“Hiring Freeze!” “Across-the-Board Cuts!” “Zero Tolerance!”
I’ve heard all of those phrases, and variations on each, over the last week or so. They strike me as different flavors of the same thing.
They sound bold and decisive. They offer the thrilling rush of command to the speaker. And they’re all, without exception, bound to backfire. That’s because they all fail to ask the basic question, “then what?” They assume that the single bold stroke will have only one effect, and that nothing else will change.
That’s not how the world works.
Take hiring freezes. Hiring occurs because work needs to be done. Deciding not to hire anymore doesn’t mean that work goes away. A hiring freeze doesn’t entail an attrition freeze; employees are still free to leave whenever they want.

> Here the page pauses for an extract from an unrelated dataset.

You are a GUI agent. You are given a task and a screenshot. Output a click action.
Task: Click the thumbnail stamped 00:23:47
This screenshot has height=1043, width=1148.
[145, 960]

If you can’t stop people from leaving, but you can’t replace them, you have to either dump more work on the folks who remain, or outsource. In the Federal context, that typically means outsourcing work to much more expensive contractors. The work doesn’t magically walk away with the employees. Most of us in public higher education know the drill all too well.
Across the board cuts don’t distinguish between growing areas and shrinking ones, or between areas with lots of slack with areas already running on fumes. If anything, they tend to reward the areas that padded their budgets when they had the option. If you engage in across-the-board cuts, you teach your people that budgetary hoarding is rewarded. If you have use-it-or-lose-it system, that means people making damn sure to spend down their budgets by the end of the fiscal year, whether they actually need a closetful of toner cartridges or not. It’s a rational response to an irrational system.

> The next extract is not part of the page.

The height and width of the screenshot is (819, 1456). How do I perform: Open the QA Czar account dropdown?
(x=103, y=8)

Zero tolerance policies don’t distinguish between the deserving and the undeserving. They offer the appearance of consistency, but the consistency in question is arbitrary.
The blunt instrument temptation is based on a distrust of, or disbelief in, the possibility of judgment. It substitutes the single bold stroke for the thoughtful decision, and -- not incidentally -- tend to concentrate power in the hands of a single decision-maker. It mistakes petulance for decisiveness, and tends to reduce everyone else to objects.

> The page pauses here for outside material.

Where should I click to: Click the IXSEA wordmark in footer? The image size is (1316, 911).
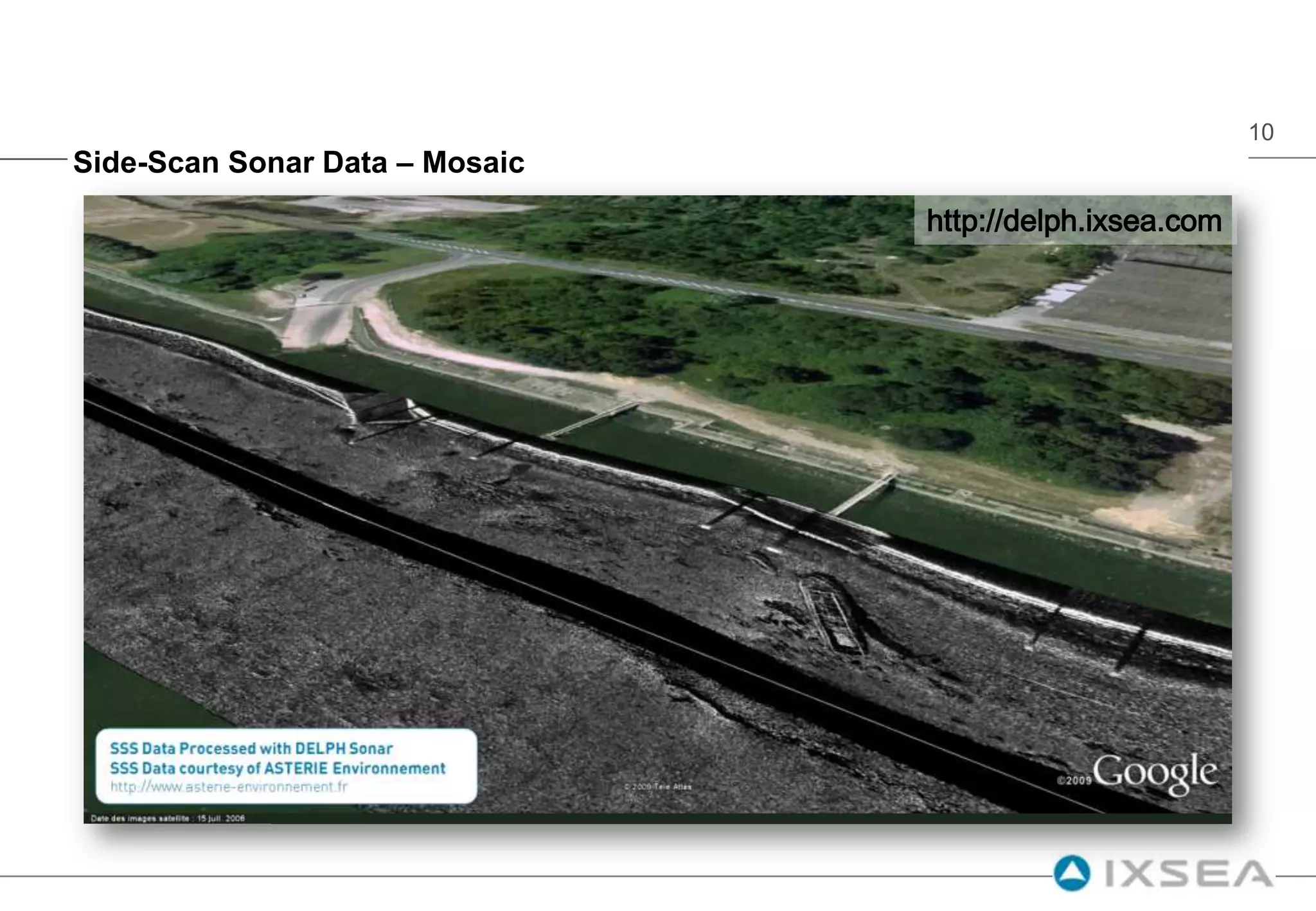click(x=1187, y=874)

Which isn’t to say that most of us don’t fall prey to it every once in a while, if only theoretically. The lizard brain is fond of the sweeping declaration. Who hasn’t thought “screw ‘em! Screw ‘em all!” after a frustrating meeting? But part of adulting involves catching that impulse in the all-important editing phase between “thinking” and “speaking.” My passing, baroque fantasies of revenge when someone cuts me off and then slows down long before a glacially-paced right turn may be viscerally satisfying, but it’s probably for the best that I don’t carry them out. There’s a reason that we don’t let people judge their own cases.
Sometimes the blunt instrument temptation is a symptom of exasperation. Every parent has been there. When the kid has fourteen arguments why she shouldn’t have to go to bed, at some point, you fall back on “Because I Said So!” That’s a blunt instrument. It may or may not work in the moment, but it doesn’t lead anywhere good over time. If the goal is to help your kids become independent, functional adults who can make good decisions, then it’s probably best to use the blunt instrument as rarely as possible.
My plea for leaders everywhere -- and occasional reminder to myself -- is to take a deep breath when you feel yourself about to fall prey to the blunt instrument temptation. When you indulge it, the chain of events doesn’t stop with your action. It just begins.